◆ Work instructions ◆
Retype the line containing "You are a GUI" and each later line through the end of the listing, exactly as written, with no other lines.

◆ Data shown ◆
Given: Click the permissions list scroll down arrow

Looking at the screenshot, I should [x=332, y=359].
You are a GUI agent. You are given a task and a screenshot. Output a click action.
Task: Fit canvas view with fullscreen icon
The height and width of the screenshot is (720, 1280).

◆ Answer to this problem ◆
You are a GUI agent. You are given a task and a screenshot. Output a click action.
Task: Fit canvas view with fullscreen icon
The height and width of the screenshot is (720, 1280).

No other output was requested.